Research into the nature and structure of ‘Dark Webs’ such as Tor has largely focused upon manually labelling a series of crawled sites against a series of categories, sometimes using these labels as a training corpus for subsequent automated crawls. Such an approach is adequate for establishing broad taxonomies, but is of limited value for specialised tasks within the field of law enforcement. Contrastingly, existing research into illicit behaviour online has tended to focus upon particular crime types such as terrorism. A gap exists between taxonomies capable of holistic representation and those capable of detailing criminal behaviour. The absence of such a taxonomy limits interoperability between agencies, curtailing development of standardised classification tools.
We introduce the Tor-use Motivation Model (TMM), a two-dimensional classification methodology specifically designed for use within a law enforcement context. The TMM achieves greater levels of granularity by explicitly distinguishing site content from motivation, providing a richer labelling schema without introducing inefficient complexity or reliance upon overly broad categories of relevance. We demonstrate this flexibility and robustness through direct examples, showing the TMM’s ability to distinguish a range of unethical and illegal behaviour without bloating the model with unnecessary detail.
The authors of this paper received permission from the Australian government to conduct an unrestricted crawl of Tor for research purposes, including the gathering and analysis of illegal materials such as child pornography. The crawl gathered 232,792 pages from 7651 Tor virtual domains, resulting in the collation of a wide spectrum of materials, from illicit to downright banal. Existing conceptual models and their labelling schemas were tested against a small sample of gathered data, and were observed to be either overly prescriptive or vague for law enforcement purposes – particularly when used for prioritising sites of interest for further investigation.

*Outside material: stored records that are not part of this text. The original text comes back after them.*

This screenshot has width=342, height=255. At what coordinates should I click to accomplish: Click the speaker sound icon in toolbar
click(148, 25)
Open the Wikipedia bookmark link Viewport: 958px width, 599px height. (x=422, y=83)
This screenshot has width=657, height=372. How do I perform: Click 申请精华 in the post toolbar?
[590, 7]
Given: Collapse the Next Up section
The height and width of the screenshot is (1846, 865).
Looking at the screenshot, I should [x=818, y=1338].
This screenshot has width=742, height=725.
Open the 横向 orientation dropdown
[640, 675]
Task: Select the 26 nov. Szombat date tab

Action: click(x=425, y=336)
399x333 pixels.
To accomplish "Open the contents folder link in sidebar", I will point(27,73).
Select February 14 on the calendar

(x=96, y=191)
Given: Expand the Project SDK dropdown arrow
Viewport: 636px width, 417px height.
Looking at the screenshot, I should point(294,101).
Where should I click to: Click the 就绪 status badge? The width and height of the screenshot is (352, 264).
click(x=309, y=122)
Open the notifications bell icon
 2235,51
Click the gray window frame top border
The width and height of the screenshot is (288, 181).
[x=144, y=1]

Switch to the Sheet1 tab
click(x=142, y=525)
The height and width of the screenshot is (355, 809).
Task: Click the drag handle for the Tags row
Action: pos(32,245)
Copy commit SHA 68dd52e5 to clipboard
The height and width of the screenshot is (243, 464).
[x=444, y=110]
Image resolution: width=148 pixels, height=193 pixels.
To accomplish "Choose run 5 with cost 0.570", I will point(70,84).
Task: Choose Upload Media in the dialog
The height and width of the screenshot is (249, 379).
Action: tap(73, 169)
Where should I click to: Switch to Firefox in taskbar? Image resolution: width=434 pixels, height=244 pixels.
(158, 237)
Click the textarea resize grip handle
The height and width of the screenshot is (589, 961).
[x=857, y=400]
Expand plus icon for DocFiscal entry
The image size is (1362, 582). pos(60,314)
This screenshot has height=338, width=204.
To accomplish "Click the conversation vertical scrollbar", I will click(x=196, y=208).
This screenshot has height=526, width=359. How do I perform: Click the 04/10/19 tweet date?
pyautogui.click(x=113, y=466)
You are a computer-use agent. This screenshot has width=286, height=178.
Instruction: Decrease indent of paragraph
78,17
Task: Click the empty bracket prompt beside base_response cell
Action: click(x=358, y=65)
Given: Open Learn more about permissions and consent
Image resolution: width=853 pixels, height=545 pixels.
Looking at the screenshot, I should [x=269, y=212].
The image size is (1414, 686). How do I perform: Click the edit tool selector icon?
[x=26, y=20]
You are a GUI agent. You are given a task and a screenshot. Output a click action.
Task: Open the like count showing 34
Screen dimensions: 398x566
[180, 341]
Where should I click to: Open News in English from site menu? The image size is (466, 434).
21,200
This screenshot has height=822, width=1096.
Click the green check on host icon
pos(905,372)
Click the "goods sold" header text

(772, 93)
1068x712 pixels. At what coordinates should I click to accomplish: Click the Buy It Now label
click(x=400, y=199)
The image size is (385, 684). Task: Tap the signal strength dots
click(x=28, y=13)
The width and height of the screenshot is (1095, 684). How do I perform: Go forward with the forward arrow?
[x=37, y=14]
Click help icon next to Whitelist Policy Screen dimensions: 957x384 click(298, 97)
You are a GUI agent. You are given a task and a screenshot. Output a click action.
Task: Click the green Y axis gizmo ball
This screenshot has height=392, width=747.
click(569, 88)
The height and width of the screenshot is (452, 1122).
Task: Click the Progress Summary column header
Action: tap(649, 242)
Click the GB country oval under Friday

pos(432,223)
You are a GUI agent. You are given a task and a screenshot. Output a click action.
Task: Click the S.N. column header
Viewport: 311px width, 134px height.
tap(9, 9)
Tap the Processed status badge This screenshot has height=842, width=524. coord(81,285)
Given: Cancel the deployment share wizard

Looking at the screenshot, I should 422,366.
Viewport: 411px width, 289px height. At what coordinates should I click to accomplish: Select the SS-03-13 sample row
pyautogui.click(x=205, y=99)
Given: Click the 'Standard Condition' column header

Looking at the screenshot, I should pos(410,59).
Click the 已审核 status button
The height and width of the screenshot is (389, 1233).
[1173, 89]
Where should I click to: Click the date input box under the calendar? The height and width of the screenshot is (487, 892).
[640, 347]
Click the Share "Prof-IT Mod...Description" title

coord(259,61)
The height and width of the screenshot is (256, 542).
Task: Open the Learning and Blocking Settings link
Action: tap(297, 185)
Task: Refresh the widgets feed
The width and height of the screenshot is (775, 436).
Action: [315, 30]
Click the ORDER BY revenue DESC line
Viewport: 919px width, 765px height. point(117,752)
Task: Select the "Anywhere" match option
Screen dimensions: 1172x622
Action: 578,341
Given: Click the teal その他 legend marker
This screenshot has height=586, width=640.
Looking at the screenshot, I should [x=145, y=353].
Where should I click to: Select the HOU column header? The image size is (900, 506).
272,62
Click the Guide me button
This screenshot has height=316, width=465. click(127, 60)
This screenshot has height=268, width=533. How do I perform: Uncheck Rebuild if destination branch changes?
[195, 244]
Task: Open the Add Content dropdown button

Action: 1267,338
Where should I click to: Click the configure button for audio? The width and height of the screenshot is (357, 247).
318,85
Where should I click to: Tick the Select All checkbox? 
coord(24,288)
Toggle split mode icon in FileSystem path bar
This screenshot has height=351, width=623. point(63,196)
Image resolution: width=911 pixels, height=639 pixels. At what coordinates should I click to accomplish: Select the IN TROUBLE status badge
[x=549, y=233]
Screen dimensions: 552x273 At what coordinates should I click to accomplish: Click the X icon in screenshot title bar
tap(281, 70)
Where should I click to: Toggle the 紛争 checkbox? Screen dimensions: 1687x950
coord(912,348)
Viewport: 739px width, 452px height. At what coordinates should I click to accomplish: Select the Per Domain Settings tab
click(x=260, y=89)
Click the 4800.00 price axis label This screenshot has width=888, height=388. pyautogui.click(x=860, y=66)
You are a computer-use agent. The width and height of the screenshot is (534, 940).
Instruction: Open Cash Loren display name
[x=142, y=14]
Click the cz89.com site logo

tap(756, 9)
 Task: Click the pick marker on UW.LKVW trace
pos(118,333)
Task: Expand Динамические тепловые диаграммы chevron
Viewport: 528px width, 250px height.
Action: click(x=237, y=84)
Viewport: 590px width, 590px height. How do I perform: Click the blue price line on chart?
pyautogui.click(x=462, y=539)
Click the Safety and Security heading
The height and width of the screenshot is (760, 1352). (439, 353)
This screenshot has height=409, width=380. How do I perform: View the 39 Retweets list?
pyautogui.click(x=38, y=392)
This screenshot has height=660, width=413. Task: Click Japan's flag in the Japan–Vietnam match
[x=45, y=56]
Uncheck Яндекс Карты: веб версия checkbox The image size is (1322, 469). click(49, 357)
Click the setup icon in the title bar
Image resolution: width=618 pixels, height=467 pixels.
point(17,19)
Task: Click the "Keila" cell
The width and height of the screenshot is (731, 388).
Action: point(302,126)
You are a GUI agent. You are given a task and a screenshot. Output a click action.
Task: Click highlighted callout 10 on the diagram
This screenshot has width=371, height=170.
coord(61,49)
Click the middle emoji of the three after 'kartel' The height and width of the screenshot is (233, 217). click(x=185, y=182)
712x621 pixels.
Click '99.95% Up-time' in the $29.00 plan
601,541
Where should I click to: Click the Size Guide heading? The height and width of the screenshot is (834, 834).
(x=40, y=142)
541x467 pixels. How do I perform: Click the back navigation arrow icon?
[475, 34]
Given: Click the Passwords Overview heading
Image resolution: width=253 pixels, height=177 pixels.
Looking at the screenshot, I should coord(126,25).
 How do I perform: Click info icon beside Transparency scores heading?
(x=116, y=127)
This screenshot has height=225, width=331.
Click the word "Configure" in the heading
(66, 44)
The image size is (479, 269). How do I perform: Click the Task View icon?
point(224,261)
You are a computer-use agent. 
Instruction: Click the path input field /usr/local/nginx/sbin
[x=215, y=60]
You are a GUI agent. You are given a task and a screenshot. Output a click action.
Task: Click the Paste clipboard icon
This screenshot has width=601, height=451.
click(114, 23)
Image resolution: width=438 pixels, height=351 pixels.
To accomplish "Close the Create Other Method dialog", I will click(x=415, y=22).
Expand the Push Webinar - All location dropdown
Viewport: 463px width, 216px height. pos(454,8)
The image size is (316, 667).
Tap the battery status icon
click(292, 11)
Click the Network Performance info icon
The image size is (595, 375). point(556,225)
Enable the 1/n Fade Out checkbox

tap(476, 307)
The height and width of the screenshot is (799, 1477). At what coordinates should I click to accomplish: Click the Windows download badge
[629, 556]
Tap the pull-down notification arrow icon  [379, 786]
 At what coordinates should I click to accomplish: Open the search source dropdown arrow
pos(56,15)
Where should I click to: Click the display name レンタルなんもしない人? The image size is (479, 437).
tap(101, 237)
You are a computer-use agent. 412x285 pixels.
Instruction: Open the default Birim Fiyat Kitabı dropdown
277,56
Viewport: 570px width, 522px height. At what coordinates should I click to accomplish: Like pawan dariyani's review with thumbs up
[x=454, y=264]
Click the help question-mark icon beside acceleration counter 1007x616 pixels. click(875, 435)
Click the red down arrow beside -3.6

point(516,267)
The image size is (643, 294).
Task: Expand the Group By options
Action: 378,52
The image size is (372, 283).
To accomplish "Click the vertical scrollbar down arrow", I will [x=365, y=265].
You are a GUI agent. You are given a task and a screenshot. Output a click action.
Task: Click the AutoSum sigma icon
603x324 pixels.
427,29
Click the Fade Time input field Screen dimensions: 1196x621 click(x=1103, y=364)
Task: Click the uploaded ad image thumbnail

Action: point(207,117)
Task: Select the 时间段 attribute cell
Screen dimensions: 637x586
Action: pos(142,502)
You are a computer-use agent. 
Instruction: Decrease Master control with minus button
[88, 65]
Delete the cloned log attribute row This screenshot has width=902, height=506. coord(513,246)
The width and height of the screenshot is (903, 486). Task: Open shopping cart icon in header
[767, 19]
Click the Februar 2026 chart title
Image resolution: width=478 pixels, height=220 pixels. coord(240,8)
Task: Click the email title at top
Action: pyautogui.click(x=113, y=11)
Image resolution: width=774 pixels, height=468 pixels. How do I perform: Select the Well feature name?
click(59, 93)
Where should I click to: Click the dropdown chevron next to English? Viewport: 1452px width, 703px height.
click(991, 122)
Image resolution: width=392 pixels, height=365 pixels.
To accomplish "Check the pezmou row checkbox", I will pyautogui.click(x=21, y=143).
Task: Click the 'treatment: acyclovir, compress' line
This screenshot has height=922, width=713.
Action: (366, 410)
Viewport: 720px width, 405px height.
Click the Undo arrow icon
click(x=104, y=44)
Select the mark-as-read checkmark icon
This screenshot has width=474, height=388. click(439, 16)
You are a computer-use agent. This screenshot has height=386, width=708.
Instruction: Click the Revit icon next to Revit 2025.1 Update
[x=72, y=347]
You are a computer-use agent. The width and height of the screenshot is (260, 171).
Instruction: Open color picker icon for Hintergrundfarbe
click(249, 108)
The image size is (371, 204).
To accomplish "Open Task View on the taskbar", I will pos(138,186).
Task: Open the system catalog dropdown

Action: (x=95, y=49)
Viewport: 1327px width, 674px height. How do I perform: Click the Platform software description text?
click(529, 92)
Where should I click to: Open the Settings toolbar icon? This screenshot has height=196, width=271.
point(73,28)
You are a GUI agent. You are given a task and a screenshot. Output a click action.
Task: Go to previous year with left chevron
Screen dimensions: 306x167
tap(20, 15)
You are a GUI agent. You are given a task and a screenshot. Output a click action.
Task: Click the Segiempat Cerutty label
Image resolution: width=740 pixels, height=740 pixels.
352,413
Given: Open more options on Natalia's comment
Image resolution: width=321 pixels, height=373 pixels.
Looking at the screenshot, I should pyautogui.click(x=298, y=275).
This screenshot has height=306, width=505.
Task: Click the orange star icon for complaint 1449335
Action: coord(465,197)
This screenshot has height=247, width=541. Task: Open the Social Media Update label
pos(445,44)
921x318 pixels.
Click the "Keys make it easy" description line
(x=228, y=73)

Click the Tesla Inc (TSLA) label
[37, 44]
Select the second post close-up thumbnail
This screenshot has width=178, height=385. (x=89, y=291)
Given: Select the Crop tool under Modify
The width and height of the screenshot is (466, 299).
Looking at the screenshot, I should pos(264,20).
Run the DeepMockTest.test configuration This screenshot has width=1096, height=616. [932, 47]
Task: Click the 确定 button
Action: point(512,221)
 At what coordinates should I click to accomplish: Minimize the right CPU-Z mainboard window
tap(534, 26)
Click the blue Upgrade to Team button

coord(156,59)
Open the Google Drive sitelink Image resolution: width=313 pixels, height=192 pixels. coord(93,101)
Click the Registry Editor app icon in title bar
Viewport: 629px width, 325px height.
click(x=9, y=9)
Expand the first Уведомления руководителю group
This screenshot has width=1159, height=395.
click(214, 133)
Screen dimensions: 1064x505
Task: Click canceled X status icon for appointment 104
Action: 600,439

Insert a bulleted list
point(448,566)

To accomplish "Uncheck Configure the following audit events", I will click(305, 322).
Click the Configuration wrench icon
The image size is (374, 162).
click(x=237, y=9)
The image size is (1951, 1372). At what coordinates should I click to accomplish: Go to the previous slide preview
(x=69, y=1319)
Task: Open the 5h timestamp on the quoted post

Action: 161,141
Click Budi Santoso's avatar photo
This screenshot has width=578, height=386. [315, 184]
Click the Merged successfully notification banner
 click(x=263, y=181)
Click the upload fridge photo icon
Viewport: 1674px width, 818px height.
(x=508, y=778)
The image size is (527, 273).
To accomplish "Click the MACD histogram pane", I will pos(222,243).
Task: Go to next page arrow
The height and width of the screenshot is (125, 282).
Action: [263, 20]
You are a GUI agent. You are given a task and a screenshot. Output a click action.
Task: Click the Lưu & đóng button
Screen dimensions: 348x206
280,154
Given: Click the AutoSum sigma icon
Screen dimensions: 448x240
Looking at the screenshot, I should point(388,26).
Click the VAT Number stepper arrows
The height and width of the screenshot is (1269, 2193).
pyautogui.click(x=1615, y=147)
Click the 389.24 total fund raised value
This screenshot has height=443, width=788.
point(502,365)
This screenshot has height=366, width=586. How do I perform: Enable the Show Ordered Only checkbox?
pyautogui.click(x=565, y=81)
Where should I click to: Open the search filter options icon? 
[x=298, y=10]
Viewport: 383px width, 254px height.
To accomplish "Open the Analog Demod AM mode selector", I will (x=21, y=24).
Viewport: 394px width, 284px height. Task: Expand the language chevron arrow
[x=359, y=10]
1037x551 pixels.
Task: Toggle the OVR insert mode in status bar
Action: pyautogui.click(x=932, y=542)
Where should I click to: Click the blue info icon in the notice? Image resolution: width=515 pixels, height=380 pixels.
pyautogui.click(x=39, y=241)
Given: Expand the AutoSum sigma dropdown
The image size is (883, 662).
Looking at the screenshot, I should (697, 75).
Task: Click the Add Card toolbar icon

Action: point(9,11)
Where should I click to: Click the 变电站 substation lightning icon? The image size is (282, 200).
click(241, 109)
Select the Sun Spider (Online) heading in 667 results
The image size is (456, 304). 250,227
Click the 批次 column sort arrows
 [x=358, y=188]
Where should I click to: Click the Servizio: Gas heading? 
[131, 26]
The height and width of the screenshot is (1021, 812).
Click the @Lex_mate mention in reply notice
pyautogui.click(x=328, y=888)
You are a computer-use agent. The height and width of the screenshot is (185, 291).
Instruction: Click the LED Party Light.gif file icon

In this paper we deploy the TMM by manually labelling a corpus of over 4000 unique Tor pages. We found a network impacted (but not dominated) by illicit commerce and money laundering, but almost completely devoid of violence and extremism. In short, criminality on this ‘dark web’ is based more upon greed and desire, rather than any particular political motivations.
Dalins, Janis, Campbell Wilson, and Mark Carman. “Monte-Carlo Filesystem Search–A crawl strategy for digital forensics.” Digital Investigation 13 (2015): 58-71.
Criminal investigations invariably involve the triage or cursory examination of relevant electronic media for evidentiary value. Legislative restrictions and operational considerations can result in investigators having minimal time and resources to establish such relevance, particularly in situations where a person is in custody and awaiting interview. Traditional uninformed search methods can be slow, and informed search techniques are very sensitive to the search heuristic’s quality. This research introduces Monte-Carlo Filesystem Search, an efﬁcient crawl strategy designed to assist investigators by identifying known materials of interest in minimum time, particularly in bandwidth constrained environments. This is achieved by leveraging random selection with non-binary scoring to ensure robustness. The algorithm is then expanded with the integration of domain knowledge. A rigorous and extensive training and testing regime conducted using electronic media seized during investigations into online child exploitation proves the efﬁcacy of this approach.